SMC’s ‘retired’ Gunn leading Scotland hikesPublished 9:14am Friday, September 18, 2009
By JOHN EBY
Dowagiac Daily News
Ron Gunn says Scotland stands as one “the last great secrets in vacationing,” though Hollywood turns to its stunning scenery again and again for vistas of rugged mountains, craggy coastal cliffs, quaint medieval cities such as Edinburgh and palm trees.
Palm trees, shown growing in Plockton, prove how temperate the climate is, though some describe the weather as “scattered sun.”
“My daughters love to have their toes in the sand and the sun on their bodies in Maui or Key West, but after our trip to Scotland, they’d rather be on a coastal hike with horizontal rain. That’s just how charming and how beautiful the country is,” Gunn said, adding that a “big difference” exists between Scotland and Ireland.
In Scotland, “You really don’t go up and over mountains,” he said. “You go along lochs and through glens.” When you come to unfenced cliffs, “You’ve got to be really careful” to not plunge to your death.
On coastal hikes it’s not unusual to see dolphins and sea lions. “They’ve got a lot of wildlife I didn’t know they had,” he said.
Gunn, a Dowagiac Rotarian, retired from Southwestern Michigan College as dean of sports education, but remains active with SMC’s extreme sports program.
This morning he took 56 students white water rafting in West Virginia.
With the first student housing open along with the expansion of the Student Activities Center in the Charles O. Zollar Building, the campus he has been a part of since 1967 “has gone to a whole new level of vibrancy.”
“Gunn is a Scottish name,” he said, “and the first time I went I found it very charming. They have two words in Scotland when it comes to hiking – ascend and bog. You do a lot of climbing and you walk through a lot of wet stuff. I had an exhilarating hike and I walked into a pub, where the barkeep said, ‘Been out and about?’ ”

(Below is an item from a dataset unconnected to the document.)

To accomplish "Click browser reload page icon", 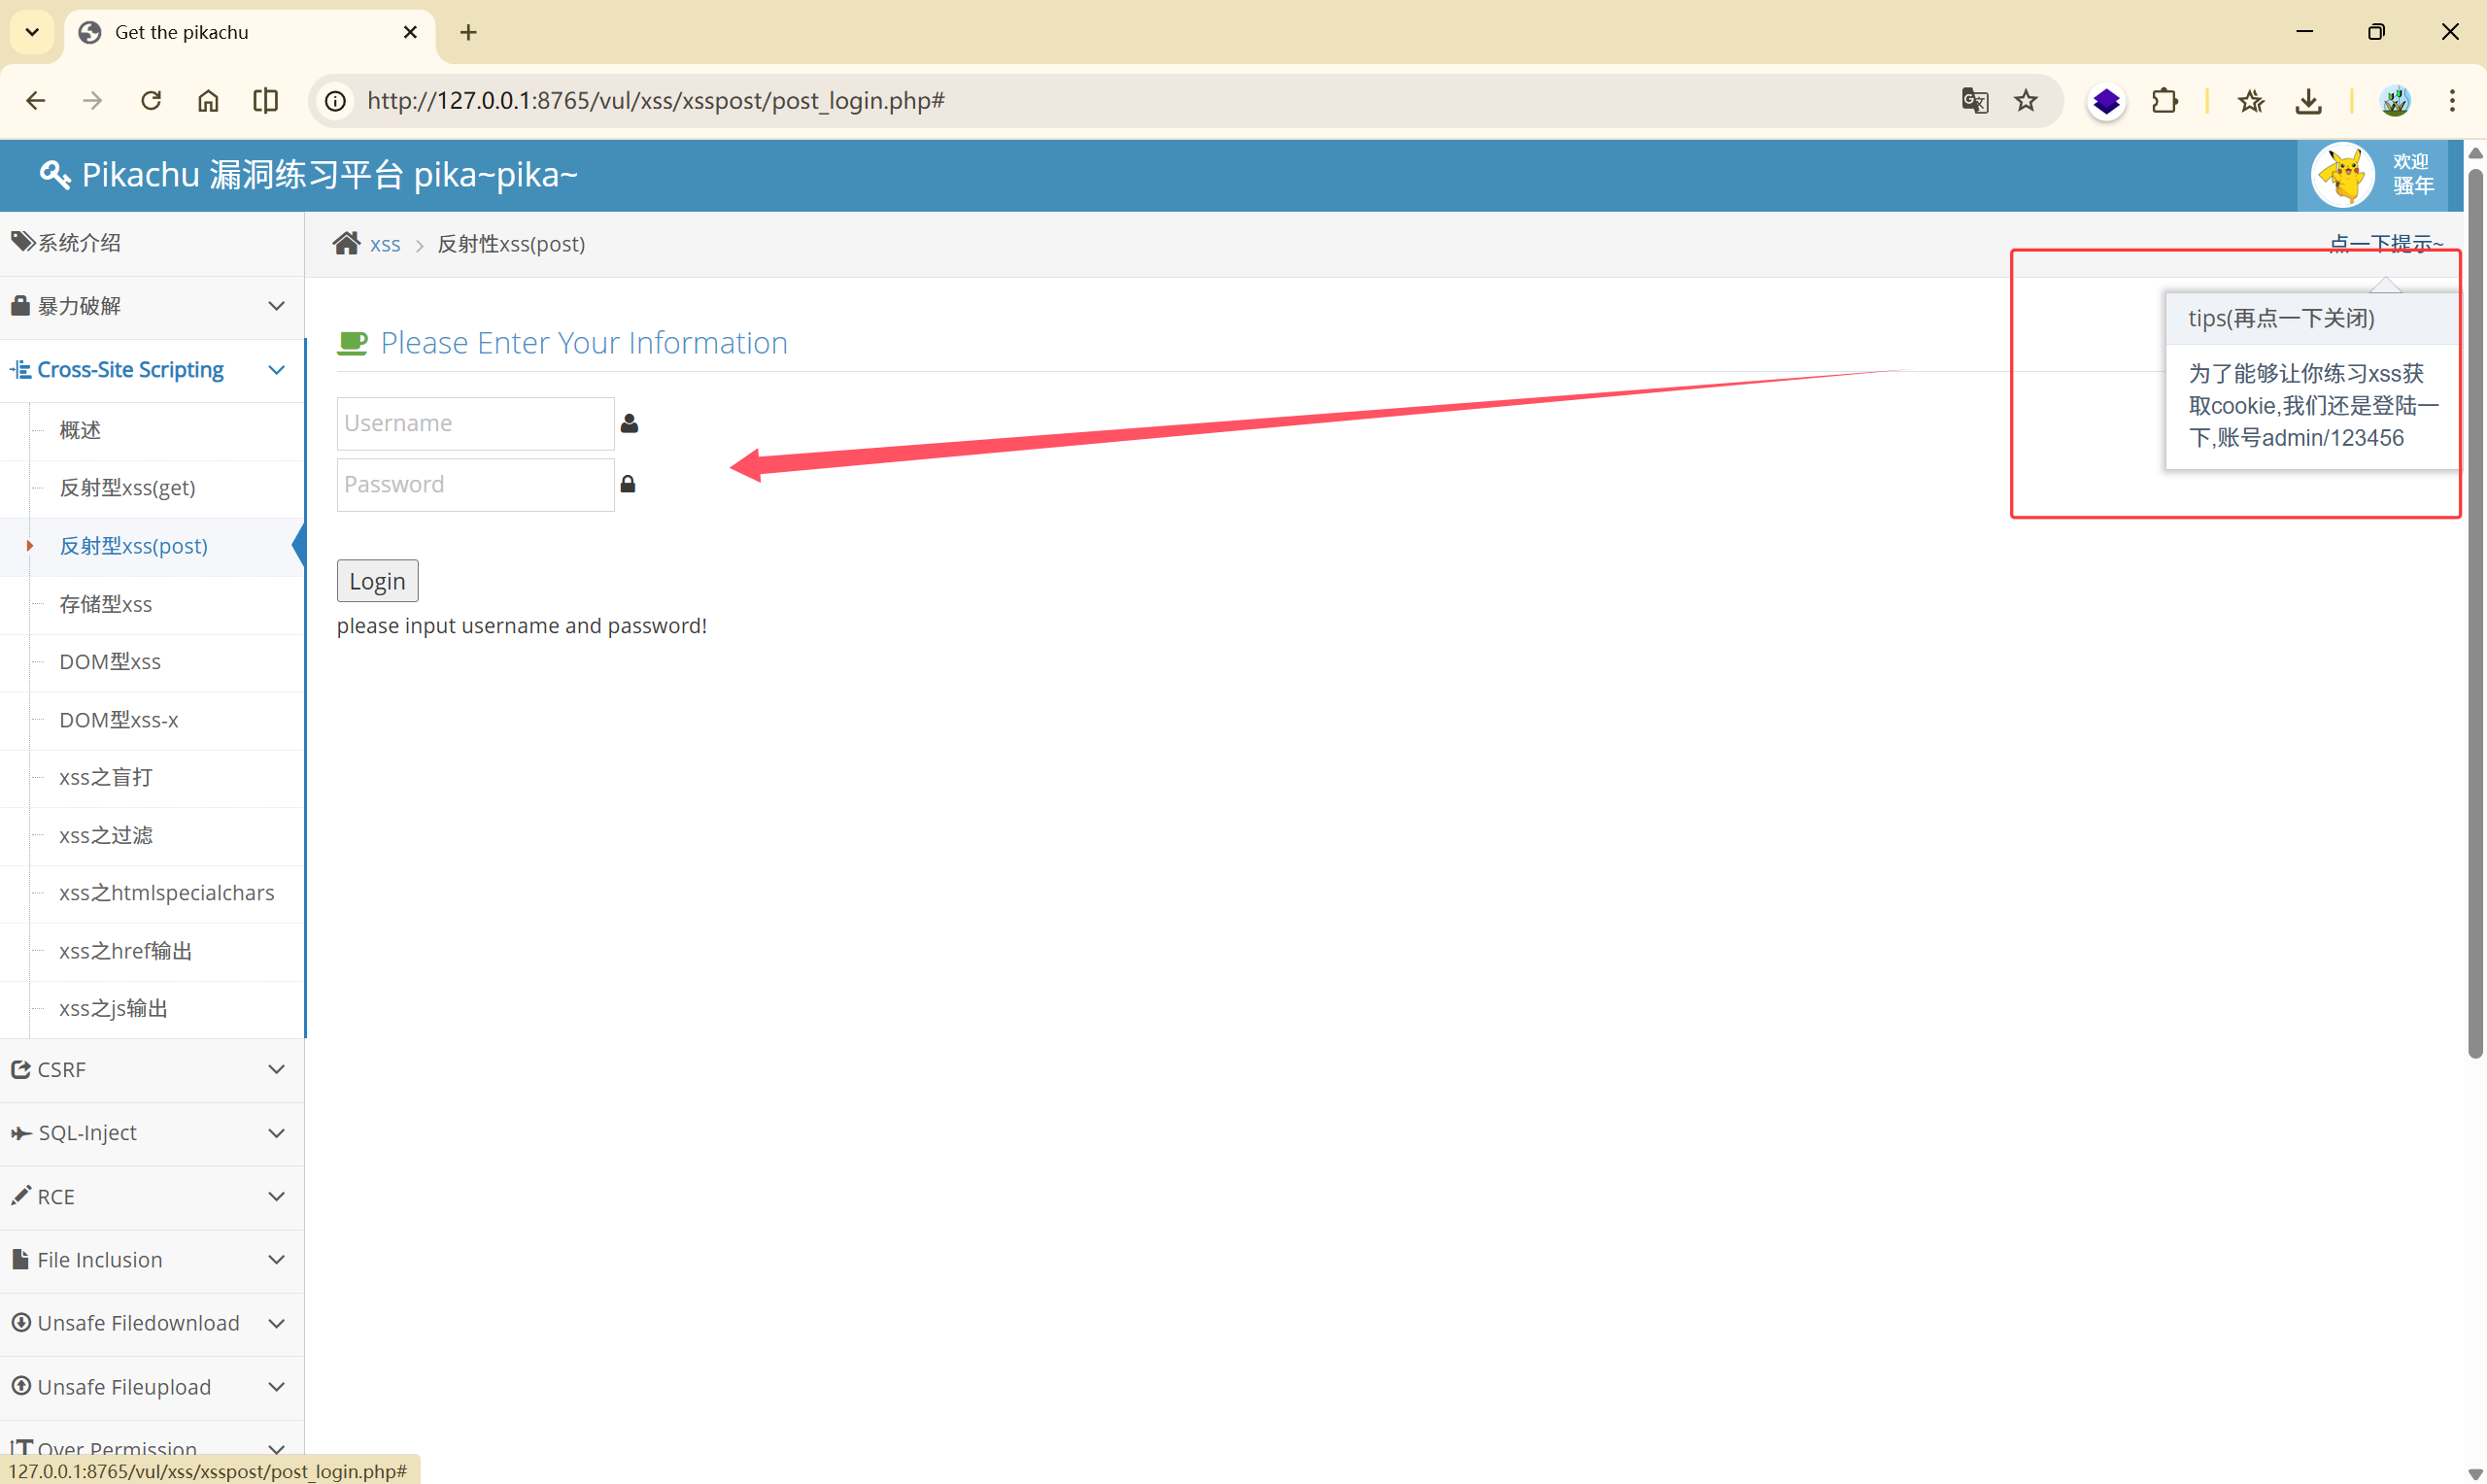I will pos(151,100).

He imitates the “charming” brogue.
Gunn has even turned his fascination with the Scottish Highlands into a sideline business, Cairn Stone Adventure Tours.

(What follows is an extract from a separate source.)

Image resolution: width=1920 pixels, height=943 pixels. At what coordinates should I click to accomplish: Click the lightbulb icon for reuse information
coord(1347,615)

From the club, Dick Judd signed on for the 2010 trip he filled 48 hours after announcing it.
His program combined his own photography with postcards set to bagpipe music.

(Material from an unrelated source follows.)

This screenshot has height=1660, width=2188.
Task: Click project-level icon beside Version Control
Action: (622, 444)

“Scotland is a beautiful country,” he told Dowagiac Rotary Club Thursday noon at Elks Lodge 889. “I went over with my son and daughter in November a year ago, then I went back with my two daughters very early in May. It was like Seattle, Wash., pretty lush,” though Pokagon Band Tribal Court Judge David Peterson, who visited more recently, said he enjoyed pleasant weather.
Gunn’s itinerary includes the small town where Sean Connery, alias cinema 0007 spy James Bond, rides his horses. His hikers will experience a bed and breakfast.
“I drove both times,” Gunn said. “If I get on a road by myself, you really want to focus because you drive on the ‘wrong’ side of the road in the ‘wrong’ side of the car.”
A bridge in Stirling relates to a battle in “Braveheart,” the Mel Gibson movie filmed there and in Ireland.
Another stop of two nights will be in a resort city while they pursue “cool” coastal hikes.
“Wherever you go in Scotland – in Europe – there are a lot of castles,” he narrates. “We went up to the Lost Valley in Glencoe, which is in the Highlands and is one of the most beautiful areas in Scotland. We were going up in our shirtsleeves,” passing bundled-up descending Scots who merely refer to hiking as “walking.”
In some images the pine forest gives way to a band of white above the treeline until climbers reach the snowy summit two miles up.
“On the way down, you follow the cairn stones, which are piles of rocks,” Gunn said. “Just fabulous hikes,” with waterfalls and heather dotting the landscape.
“We’re going to go over to the Isle of Skye,” Gunn said. “We catch the ferry in a little town called Mallaig on the coast.” The Isle of Skye is home to the famous spire, Old Man of Storr.
Gunn also recommends the movie “Local Hero,” a 1983 film directed by Bill Forsyth and starring Peter Riegert, Burt Lancaster, Denis Lawson and Peter Capaldi.
It is set in the fictional fishing village of Ferness on the west coast.
“You see a lot of Scots out walking their dogs,” Gunn marveled. “These people are ‘chronologically enhanced’ – they’re not young. They’re very vigorous people.”
“The Episcopalian church is very big over there,” he mentions to Father Rick Swanson, pastor of St. Paul’s in Dowagiac.